Thursday, April 12, 2012

Pemimpin merakyat, atau pemimpin yang berlogika

Beberapa hari belakangan ini ada ada diskusi dan reaksi di sebuah group email atas aksi seorang pejabat Menteri Indonesia yang mengurai kemacetan di pintu tol Ancol (Jakarta). Reaksi anggota milis menuju 2 (dua) kutub, ada yang bersimpati, setuju dan mendukung tetapi ada pula yang mencemooh, dan menganggap tindakan sang menteri itu mencari sensasi dan popularitas belaka.
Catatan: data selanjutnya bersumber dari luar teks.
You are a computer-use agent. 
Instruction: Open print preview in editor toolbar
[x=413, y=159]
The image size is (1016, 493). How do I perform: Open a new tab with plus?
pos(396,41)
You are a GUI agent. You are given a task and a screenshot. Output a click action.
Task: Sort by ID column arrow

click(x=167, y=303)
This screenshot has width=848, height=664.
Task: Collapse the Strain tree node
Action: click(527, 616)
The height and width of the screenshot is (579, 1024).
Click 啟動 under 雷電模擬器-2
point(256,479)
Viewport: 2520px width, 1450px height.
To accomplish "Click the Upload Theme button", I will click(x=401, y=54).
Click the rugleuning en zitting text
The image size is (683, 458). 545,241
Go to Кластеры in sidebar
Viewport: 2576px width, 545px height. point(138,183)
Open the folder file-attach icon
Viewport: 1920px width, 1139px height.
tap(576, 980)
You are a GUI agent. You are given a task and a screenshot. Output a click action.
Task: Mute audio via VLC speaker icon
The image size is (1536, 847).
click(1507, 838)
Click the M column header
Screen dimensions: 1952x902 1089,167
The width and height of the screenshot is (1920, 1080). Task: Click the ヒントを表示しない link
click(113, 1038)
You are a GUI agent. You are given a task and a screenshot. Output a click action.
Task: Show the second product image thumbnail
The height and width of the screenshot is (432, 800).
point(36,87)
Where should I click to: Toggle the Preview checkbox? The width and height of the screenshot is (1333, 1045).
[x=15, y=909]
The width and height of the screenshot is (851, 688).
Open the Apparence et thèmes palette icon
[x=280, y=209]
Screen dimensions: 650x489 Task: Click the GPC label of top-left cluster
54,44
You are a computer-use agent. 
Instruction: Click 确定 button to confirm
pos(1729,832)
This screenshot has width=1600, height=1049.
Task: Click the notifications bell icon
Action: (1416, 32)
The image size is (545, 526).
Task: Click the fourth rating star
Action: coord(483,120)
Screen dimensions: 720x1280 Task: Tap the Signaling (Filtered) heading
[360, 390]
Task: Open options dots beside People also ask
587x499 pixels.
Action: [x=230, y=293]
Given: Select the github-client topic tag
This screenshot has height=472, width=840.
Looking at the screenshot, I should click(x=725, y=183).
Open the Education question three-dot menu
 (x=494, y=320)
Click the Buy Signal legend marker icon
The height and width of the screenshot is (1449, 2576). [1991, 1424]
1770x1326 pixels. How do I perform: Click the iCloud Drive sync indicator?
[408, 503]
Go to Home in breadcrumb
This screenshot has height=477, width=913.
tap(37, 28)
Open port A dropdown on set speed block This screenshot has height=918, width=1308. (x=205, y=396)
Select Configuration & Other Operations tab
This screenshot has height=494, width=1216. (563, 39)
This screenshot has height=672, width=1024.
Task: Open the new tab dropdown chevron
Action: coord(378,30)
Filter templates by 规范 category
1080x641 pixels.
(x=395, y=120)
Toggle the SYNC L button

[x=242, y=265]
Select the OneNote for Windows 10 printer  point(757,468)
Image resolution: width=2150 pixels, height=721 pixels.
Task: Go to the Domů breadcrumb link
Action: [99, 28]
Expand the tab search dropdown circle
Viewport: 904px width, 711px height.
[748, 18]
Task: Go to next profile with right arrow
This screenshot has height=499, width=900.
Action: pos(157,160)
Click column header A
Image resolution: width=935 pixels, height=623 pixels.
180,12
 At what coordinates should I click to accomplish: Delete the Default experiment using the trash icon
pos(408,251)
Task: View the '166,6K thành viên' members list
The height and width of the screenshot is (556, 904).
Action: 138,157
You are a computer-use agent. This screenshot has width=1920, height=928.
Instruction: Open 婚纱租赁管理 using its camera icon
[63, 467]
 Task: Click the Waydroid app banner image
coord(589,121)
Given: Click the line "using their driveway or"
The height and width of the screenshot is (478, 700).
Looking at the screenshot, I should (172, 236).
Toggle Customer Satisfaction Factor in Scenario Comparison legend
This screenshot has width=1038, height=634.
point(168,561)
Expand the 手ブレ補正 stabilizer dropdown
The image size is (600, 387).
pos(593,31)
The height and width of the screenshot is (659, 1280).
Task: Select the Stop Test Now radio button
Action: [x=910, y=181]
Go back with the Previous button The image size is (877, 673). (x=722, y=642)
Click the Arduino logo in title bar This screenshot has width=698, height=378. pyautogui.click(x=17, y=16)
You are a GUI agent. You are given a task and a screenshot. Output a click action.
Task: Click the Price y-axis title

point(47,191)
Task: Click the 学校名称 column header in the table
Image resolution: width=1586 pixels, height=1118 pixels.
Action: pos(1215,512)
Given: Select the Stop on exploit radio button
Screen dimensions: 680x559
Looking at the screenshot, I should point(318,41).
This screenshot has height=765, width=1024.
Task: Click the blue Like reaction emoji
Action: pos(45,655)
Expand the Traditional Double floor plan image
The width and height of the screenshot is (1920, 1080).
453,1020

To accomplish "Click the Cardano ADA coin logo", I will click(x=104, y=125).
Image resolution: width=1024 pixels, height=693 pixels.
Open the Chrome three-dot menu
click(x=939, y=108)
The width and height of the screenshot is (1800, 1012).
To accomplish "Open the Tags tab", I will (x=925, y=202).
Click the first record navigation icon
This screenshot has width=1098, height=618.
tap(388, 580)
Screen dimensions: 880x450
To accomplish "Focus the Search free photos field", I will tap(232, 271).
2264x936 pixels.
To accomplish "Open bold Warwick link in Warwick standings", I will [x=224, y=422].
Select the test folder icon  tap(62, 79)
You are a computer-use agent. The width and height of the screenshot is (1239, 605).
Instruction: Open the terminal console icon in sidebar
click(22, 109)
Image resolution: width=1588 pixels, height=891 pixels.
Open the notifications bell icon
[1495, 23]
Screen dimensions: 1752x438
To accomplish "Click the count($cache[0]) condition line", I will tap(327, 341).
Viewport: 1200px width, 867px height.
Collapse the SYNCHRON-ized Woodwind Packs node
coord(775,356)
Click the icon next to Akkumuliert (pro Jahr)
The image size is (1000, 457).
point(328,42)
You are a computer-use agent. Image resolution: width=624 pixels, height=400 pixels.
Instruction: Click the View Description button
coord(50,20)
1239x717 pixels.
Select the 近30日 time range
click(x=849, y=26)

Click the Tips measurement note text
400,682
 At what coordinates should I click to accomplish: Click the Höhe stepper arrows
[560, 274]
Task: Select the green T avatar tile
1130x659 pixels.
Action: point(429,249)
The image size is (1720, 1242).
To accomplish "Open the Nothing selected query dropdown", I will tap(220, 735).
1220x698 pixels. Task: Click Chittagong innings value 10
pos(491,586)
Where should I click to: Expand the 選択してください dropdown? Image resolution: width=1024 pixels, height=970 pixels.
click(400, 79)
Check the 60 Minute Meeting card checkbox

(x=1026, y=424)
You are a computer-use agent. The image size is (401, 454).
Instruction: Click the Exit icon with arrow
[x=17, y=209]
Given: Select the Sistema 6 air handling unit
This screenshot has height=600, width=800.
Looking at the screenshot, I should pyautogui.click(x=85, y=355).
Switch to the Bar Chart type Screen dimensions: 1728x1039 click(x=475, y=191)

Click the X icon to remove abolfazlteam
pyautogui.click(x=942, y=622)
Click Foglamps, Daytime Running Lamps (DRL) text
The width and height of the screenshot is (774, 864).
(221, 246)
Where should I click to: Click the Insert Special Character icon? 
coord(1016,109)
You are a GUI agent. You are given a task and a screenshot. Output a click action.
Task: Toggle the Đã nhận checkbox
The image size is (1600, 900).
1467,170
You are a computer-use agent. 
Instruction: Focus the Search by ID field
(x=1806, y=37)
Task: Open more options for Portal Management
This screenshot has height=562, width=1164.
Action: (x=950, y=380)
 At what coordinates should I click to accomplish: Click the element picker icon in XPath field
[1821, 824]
Sewaktu SMA guru sejarah menerangkan bahwa salah satu faktor suksesnya revolusi Perancis adalah berkembangnya aliran romantisme (Romantic) yang mengikuti gerakan "Renaissance" yang memberi kebebasan berekspresi dan berkarya kepada seniman dan rakyat Perancis. "Tinggi gunung kan kudaki, luas lautan kan kuseberangi", itu hanyalah ungkapan kata,  tetapi romantisme yang melahirkan kebersamaan emosi telah mengkonversi artikulasi kata itu menjadi energi yang maha dahsyat untuk menumbangkan kekuasaan yang mengangkangi hak-hak kebebasan dan keadilan dalam waktu yang cukup lama itu. Revolusi Perancis, People Power di Philippine dan Gerakan Reformasi tahun 1998 di Indonesia sama-sama didorong oleh gerakan romantisme. Darah dan airmata adalah lubrikasi bagi gerakan romantis, semakin banyak darah tertumpah dan air mata ibu korban yang mengalir karena kepahlawanan anaknya, maka akan semakin cepat pula roda emosional berputar mencari kesetimbangan baru. Berbeda dengan aliran realisme yang dipengaruhi logika, kesuksesan aliran romantis justru karena mengkesampingkan logika. Aliran realisme tidak pernah sampai pada hitungan bahwa ratusan mahasiswa beraliran romantis akan mengencingi atap gedung DPR/MPR Indonesia pada tahun 1998 itu. Tetapi aliran romantis pula yang melanggengkan jalan bagi salah seorang petinggi partai disangka korup, padahal aliran realisme bisa mendeteksi prilaku korup tersebut semenjak dini dari  pengolahan data dan logika statistik, karena prilaku individu di masa depan tak jauh berbeda dengan prilakunya di masa lalu.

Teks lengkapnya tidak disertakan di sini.